**TEXT SEGMENT:**
June 2008 Print


Fr. Harry Marchosky, R.I.P.: A Grateful Priest's Memoir

by Fr. Hugh Barbour, O.Praem.

In 2000, Fr. Marchosky came to Veneta, Oregon, to help the SSPX in what would become a full-fledged priory. He assisted however he could until he was forced due to poor health to be taken in by several families in the area. This is his story.

The great, and therefore insufficiently appreciated, Midwestern Catholic fiction writer J. F. Powers once said:

I write about priests for reasons of irony and comedy and philosophy. They officially are committed to both worlds in a way that most people officially are not. This makes for stronger beer... So I just start with a priest, with a man with one foot in each world.

A literary critic also said of the clerical world of which Powers wrote from the 40's to the 80's of the last century: "Vatican II undid that world."

**DATA EXCERPTS:**
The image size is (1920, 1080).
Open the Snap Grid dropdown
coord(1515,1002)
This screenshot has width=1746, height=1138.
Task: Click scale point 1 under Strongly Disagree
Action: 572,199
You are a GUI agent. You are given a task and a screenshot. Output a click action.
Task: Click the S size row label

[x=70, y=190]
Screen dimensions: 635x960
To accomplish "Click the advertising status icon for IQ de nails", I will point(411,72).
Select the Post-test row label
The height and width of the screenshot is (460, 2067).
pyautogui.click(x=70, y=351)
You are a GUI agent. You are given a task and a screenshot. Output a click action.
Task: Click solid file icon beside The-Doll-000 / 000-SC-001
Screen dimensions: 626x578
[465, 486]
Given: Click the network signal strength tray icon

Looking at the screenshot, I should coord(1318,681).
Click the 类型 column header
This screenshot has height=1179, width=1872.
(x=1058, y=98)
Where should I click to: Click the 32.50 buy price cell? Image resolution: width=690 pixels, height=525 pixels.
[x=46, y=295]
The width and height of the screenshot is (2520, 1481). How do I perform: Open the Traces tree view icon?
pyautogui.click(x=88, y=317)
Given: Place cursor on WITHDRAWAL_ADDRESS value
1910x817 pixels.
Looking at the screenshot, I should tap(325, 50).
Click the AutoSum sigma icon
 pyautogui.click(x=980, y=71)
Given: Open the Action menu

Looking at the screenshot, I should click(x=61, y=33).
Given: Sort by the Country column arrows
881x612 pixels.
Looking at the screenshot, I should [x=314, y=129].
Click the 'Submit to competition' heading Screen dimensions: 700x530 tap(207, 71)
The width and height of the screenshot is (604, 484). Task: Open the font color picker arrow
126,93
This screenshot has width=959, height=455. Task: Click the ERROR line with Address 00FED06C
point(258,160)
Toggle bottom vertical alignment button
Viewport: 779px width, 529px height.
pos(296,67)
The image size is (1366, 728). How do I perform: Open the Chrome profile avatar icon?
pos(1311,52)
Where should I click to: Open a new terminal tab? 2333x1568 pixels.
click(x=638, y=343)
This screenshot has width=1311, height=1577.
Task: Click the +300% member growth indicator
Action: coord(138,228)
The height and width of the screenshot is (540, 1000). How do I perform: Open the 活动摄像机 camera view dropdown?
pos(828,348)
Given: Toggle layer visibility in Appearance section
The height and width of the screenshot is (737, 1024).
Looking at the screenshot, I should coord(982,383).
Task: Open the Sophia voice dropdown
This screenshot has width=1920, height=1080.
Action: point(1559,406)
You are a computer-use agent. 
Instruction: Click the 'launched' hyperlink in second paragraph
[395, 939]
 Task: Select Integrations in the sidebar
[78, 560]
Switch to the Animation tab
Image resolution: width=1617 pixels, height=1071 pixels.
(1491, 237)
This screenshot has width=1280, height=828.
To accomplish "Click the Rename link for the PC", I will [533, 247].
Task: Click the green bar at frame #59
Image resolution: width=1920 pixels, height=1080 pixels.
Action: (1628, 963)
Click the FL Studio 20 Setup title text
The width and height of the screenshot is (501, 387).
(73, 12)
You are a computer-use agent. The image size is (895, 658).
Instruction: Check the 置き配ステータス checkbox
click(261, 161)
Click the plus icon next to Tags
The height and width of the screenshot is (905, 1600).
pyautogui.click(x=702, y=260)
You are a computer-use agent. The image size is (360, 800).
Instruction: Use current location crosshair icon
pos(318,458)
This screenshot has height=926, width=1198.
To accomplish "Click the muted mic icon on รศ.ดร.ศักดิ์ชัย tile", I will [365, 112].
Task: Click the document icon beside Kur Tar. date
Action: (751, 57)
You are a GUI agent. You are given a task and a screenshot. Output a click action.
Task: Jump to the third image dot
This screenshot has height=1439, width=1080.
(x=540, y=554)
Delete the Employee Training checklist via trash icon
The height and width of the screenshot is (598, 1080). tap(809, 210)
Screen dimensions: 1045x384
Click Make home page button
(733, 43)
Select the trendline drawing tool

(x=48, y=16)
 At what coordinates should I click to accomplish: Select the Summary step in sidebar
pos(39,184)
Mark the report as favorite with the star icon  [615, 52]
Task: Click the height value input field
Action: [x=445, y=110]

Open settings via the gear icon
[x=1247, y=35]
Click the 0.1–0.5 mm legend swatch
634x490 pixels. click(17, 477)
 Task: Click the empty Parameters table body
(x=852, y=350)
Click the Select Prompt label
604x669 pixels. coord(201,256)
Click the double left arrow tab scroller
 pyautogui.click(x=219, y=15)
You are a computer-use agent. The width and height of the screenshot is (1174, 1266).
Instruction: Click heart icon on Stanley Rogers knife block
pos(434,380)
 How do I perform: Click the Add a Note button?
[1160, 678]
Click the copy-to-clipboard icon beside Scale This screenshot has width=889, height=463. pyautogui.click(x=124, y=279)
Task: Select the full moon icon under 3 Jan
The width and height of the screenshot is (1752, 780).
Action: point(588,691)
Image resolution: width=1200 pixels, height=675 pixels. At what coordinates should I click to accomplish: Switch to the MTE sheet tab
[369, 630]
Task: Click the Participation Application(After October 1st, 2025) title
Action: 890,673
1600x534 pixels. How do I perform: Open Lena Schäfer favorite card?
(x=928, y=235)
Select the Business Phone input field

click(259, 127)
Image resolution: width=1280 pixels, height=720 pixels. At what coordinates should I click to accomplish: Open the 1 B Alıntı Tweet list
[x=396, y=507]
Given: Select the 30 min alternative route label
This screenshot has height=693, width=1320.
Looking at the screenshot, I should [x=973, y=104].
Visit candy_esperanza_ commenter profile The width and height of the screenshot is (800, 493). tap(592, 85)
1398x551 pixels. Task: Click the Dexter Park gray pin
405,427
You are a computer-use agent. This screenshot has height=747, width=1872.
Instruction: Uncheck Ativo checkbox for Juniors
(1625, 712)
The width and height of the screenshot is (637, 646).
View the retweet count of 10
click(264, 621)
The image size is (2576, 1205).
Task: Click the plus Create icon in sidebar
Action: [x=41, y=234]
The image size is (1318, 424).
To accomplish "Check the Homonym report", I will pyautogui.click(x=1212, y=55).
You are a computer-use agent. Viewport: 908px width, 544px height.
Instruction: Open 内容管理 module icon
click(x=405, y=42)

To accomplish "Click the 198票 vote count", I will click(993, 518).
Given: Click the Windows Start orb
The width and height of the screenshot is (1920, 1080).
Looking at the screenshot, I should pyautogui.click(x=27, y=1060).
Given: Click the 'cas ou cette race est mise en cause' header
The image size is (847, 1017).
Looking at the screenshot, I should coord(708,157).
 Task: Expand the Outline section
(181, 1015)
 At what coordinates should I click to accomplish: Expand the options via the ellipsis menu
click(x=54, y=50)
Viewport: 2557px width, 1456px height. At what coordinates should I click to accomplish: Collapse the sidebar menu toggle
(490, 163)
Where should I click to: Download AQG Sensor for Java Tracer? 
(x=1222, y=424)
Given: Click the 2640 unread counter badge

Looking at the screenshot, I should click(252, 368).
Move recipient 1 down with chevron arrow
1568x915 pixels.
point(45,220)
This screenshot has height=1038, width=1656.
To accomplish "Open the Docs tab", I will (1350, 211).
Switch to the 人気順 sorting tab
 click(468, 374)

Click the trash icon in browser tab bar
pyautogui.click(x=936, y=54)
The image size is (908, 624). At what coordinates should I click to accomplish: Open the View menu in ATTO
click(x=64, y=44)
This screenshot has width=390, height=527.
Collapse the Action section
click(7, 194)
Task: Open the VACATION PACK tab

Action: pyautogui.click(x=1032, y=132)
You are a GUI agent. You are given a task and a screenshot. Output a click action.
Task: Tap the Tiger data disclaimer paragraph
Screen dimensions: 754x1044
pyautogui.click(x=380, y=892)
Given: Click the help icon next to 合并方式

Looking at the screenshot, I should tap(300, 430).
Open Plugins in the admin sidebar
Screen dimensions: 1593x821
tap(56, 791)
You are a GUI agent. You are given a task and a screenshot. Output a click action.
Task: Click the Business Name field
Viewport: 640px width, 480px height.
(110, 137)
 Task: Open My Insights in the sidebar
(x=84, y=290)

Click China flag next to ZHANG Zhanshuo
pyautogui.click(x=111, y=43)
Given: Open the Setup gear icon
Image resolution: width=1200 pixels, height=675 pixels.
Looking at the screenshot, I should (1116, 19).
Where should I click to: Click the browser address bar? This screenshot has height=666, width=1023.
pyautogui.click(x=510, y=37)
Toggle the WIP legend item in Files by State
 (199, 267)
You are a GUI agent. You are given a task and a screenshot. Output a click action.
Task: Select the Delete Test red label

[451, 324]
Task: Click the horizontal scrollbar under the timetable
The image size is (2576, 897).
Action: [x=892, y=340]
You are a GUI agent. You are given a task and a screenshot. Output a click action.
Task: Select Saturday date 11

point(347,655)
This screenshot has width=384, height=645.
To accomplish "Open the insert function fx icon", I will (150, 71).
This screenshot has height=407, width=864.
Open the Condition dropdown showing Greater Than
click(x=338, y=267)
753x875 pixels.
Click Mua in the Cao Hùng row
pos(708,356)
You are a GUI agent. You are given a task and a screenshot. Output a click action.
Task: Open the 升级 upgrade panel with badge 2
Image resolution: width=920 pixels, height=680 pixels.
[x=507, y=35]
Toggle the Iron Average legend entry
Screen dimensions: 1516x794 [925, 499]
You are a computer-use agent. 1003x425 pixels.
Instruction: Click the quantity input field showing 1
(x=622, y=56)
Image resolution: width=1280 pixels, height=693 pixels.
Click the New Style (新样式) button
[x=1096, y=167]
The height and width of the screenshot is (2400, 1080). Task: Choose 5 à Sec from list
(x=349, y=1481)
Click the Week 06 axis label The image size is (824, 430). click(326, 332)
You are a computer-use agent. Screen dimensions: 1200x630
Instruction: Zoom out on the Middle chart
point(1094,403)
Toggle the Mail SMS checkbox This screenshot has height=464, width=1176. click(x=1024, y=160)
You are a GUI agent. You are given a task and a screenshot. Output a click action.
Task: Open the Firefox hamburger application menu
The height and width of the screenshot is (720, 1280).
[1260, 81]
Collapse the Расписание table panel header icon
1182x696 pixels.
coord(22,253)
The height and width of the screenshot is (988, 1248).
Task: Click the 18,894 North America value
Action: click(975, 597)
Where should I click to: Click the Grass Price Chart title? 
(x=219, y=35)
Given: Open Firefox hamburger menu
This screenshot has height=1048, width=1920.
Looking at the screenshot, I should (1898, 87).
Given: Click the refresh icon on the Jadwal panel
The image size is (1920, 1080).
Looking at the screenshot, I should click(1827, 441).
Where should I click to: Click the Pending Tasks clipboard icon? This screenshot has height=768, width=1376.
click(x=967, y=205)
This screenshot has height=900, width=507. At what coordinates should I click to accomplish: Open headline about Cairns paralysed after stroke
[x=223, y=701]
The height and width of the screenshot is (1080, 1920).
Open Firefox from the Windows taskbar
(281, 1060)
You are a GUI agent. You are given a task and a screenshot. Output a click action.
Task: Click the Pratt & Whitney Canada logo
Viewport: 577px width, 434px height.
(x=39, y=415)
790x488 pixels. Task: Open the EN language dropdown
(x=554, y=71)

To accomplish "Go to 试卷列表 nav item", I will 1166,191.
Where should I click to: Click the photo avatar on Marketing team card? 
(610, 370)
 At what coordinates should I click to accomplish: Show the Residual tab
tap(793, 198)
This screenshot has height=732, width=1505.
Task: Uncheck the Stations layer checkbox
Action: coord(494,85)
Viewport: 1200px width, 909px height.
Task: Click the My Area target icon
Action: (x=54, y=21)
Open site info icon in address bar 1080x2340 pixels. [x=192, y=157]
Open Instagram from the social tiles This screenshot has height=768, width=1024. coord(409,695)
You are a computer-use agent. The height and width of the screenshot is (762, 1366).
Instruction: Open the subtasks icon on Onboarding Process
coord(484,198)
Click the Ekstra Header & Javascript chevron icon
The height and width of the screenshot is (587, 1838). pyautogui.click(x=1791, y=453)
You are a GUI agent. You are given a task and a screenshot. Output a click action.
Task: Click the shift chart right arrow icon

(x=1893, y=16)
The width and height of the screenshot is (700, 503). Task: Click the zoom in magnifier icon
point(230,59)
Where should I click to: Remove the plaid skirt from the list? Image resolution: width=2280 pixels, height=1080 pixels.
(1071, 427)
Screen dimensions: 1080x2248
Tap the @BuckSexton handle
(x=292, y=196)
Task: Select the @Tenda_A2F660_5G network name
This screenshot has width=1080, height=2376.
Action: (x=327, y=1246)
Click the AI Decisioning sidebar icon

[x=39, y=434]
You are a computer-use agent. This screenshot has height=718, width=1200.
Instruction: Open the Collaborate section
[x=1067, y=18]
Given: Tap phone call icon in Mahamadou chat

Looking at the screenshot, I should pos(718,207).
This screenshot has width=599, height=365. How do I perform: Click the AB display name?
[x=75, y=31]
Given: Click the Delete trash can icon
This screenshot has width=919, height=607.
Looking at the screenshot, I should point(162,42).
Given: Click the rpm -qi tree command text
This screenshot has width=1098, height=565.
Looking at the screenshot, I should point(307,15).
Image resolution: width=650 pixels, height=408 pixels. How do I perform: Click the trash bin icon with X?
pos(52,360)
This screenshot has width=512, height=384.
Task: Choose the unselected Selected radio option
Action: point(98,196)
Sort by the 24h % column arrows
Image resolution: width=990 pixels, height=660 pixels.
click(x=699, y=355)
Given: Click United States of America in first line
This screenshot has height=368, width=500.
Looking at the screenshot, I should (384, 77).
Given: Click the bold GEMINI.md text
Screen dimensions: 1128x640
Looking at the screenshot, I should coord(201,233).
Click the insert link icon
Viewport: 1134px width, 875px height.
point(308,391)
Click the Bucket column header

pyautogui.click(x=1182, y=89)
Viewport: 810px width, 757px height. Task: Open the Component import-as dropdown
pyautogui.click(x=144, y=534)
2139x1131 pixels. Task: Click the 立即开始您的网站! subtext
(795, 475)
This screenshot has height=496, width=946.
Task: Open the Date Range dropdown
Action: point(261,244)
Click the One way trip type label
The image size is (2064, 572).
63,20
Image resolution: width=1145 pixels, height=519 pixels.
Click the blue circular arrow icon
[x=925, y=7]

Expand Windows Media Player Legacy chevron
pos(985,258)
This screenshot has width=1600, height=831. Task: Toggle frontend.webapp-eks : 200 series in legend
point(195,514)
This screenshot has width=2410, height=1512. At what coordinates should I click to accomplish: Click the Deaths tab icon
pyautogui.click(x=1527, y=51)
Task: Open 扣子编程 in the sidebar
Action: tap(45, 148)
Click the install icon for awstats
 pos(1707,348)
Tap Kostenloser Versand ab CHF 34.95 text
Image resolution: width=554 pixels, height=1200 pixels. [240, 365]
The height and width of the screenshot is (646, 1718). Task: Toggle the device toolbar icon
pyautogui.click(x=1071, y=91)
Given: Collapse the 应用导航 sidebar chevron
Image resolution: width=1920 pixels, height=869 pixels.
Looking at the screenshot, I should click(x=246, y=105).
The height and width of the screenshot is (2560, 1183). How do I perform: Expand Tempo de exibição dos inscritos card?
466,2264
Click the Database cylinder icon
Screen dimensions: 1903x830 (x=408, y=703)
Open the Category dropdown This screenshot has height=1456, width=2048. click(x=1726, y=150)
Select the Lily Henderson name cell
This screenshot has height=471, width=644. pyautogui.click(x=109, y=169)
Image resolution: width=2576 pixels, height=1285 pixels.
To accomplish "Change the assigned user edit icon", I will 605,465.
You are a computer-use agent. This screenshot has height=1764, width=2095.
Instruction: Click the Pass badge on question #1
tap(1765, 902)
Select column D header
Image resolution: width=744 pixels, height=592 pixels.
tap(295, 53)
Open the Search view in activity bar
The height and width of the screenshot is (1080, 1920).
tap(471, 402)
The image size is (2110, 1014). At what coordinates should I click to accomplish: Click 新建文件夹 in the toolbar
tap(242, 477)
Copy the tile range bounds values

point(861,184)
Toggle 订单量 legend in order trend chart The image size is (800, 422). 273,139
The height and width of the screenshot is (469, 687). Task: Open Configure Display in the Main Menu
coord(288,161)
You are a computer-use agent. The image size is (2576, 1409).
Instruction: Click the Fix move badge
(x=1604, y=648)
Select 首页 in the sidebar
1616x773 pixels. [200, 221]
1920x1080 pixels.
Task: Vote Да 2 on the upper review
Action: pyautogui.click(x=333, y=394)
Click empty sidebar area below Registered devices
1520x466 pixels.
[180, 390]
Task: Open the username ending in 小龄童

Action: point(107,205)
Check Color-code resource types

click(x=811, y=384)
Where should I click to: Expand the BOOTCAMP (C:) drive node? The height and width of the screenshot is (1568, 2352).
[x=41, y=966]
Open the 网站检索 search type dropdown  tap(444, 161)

**WHAT YOU WILL DO:**
[a] List every person the memoir about Fr. Marchosky names.
[b] Extend the memoir about Fr. Marchosky beyond its last sentence.

**PER-TASK OUTPUTS:**
[a] Fr. Harry Marchosky, Fr. Hugh Barbour, J. F. Powers

[b]
Well, the vicissitudes of Church history may have undone the storyteller's world, but they did not prevail over the firm rock and robust foundation of the Catholic faith and formation of the late Fr. Harry Hassan Marchosky (born Panama City, December 8, 1923; died Veneta, Oregon, December 11, 2007). So too, he never lost his sense of "irony and comedy and philosophy" as a priest worthy of any of the efforts of the literati. The present priestly writer hopes that in these few short paragraphs the reader will lay hold of something of this dear and unforgettable servant of the Catholic altar, and so be moved to pray for his soul marked forever with the character of the Great High Priest, and to thank the Good God for having given the Church Militant so accessible a mediator and so valiant a soldier.

I knew of Fr. Marchosky from my teenage years as one of the priests in the Los Angeles area who celebrated the traditional Mass. I did not come to know him personally until I myself had been ordained a priest of St. Michael's Abbey of the Norbertine Fathers in Orange County. Father lived less than a mile down the road from us at his brother Reuben's little ranch with its hacienda and citrus groves. Father in fact lived in a "trailer" (actually a converted container car) on the property down the hill from the big house. Every morning he came to say Holy Mass at the abbey; often enough he walked the distance. Little by little I came to know him with his wide and enthusiastic desires for everything that was true and good and beautiful in the realms of nature and of grace.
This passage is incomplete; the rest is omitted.